At The Lancaster Opera House, A Winning Reboot of the Multi-Tony-Winning Mel Brooks Musical

by: Melinda Miller

The rollicking version of “The Producers” now on stage at Lancaster Opera House is like a ride on a roller coaster, it races by so quickly. Also like a roller coaster, I heard more than one person say right after it was over “I want to go again!”

A terrific cast, innovative staging, impressive live band and truckload full of costumes make this a winning, side-splitting production. The first one to blame for this embarrassment of excess is David Bondrow, Lancaster’s executive and artistic director, who also takes the leading role of producer/conman extraordinaire Max Bialystock.

Production Still from "The Producers," The Lancaster Opera House, June 21-23, 2024
Production Still from “The Producers,” The Lancaster Opera House, June 21-23, 2024

Bondrow’s Max is more Zero Mostel (from the 1968 Mel Brooks movie that inspired the show) than Nathan Lane (from the Broadway show), and it is scary-funny how well the part suits him. Larcenous, lecherous and somehow still lovable — he does it all.

His partner in (attempted) crime is John Kaczorowski as Leo Bloom, the mild-mannered auditor whose fiscal musings lead to the plan to produce a sure-fire Broadway flop. It turns out that hit shows have to pay investors back; failures just close, and the guys keep the “extra” money.

Having seen Kaczorowski most recently at LOH in his Artie Award-nominated role in “They’re Playing Our Song,” we knew he’d have no problem melting into a nervous mess as Leo while still singing his heart out. His tap-dancing with a chorus line of accountants, on the other hand, came as a fun surprise, like when we learned Secretary of State Anthony Blinken is also a rock musician.

And Leo and Max better be good, because they share the stage with the incredible Kelly Copps, whose sexy comic chops are once again on fulsome display as Ulla, their Swedish secretary. Her husband, Steve Copps, also gets to play with an accent as the old-school-Nazi playwright Franz Liebkind, creator of the show’s centerpiece “Springtime for Hitler,” hopefully the worst musical ever written.

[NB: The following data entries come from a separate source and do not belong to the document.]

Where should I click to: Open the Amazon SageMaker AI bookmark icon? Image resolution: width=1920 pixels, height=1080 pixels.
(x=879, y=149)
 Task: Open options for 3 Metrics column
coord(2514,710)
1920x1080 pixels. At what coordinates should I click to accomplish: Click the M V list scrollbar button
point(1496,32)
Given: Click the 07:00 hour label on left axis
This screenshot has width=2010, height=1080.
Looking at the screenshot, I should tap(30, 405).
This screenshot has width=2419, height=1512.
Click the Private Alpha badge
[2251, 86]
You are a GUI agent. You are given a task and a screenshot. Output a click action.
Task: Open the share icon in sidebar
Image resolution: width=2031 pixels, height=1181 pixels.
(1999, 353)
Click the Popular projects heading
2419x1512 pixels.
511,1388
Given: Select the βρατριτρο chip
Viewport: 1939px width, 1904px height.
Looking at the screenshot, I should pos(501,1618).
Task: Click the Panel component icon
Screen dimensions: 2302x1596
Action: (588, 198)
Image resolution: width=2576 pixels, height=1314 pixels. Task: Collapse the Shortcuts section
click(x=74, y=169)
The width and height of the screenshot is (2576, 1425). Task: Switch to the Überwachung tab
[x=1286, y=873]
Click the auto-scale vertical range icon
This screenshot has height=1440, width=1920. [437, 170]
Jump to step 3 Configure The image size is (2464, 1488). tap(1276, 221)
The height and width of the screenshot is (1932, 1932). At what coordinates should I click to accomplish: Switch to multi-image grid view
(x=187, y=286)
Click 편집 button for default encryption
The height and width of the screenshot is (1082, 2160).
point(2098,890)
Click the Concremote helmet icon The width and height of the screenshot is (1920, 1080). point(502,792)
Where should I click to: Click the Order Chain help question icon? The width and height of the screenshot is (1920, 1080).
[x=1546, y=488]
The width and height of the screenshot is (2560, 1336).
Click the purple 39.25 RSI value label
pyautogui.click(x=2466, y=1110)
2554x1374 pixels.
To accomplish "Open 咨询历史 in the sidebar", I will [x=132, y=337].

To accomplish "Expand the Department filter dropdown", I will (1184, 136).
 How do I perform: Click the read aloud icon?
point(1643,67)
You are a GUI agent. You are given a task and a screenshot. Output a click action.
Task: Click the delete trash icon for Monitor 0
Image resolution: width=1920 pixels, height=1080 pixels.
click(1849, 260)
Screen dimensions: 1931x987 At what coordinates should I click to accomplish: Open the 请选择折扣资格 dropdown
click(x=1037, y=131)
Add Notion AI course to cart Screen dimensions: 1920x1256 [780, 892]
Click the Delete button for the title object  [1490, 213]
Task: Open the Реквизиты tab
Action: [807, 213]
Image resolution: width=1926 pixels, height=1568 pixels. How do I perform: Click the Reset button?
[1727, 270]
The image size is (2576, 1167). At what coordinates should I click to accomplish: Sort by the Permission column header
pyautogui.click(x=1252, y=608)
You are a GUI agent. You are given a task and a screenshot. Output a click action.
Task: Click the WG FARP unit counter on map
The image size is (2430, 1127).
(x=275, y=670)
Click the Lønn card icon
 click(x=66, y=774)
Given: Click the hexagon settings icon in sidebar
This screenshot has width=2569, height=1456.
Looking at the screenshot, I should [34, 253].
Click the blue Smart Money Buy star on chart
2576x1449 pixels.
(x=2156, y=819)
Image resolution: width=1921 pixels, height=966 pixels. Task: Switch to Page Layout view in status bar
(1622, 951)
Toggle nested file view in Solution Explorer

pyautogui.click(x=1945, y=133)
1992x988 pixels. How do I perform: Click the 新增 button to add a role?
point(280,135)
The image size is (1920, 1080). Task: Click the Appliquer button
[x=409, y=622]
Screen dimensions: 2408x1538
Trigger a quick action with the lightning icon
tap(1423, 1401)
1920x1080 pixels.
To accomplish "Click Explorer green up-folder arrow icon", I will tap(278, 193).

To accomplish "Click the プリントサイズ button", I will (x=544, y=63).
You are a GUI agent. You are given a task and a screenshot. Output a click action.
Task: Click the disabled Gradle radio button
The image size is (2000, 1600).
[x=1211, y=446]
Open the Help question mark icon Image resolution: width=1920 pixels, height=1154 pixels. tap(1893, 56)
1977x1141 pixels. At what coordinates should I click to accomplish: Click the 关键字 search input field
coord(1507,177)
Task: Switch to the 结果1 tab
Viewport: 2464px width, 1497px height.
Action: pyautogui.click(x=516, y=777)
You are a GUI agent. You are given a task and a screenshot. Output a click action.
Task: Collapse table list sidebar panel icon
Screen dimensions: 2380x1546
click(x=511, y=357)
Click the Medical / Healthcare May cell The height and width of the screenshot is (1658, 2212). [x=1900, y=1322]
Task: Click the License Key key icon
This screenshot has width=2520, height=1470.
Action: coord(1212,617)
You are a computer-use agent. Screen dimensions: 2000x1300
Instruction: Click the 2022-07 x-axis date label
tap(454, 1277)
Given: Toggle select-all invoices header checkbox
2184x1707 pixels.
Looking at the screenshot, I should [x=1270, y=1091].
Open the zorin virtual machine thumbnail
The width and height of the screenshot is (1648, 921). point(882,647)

Not wanting to take any chances, Max and Leo hire the world’s worst director, the cross-dressing Roger De Bris, played with glamorous flair by Gregory Gjurich, who also nailed the role a few years ago at the Kavinoky’s “Producers.” Matt Rittler adds to the flourishes as his assistant, Carmen Ghia.

You feel almost breathless watching the energetic ensemble as they transition through nearly 20 scenes, becoming old ladies, inmates, office workers, storm troopers, peasants and more.  The multitude of costume changes and scene changes are pulled off nearly seamlessly thanks to video backgrounds and, one expects, some expertly coordinated backstage work. Kudos to director and choreographer Eric Deeb Weaver, music director Fran Landis and the entire production team.

The payoff, as always, comes when the curtain goes up for “Springtime for Hitler.” Get this wrong, and everything else would be for nothing.

They do not get this wrong.

A lifelong journalist, Melinda Miller currently writes about Western New York theater for Buffalo Hive, her Substack MM’s Buffalo Stages and Gusto.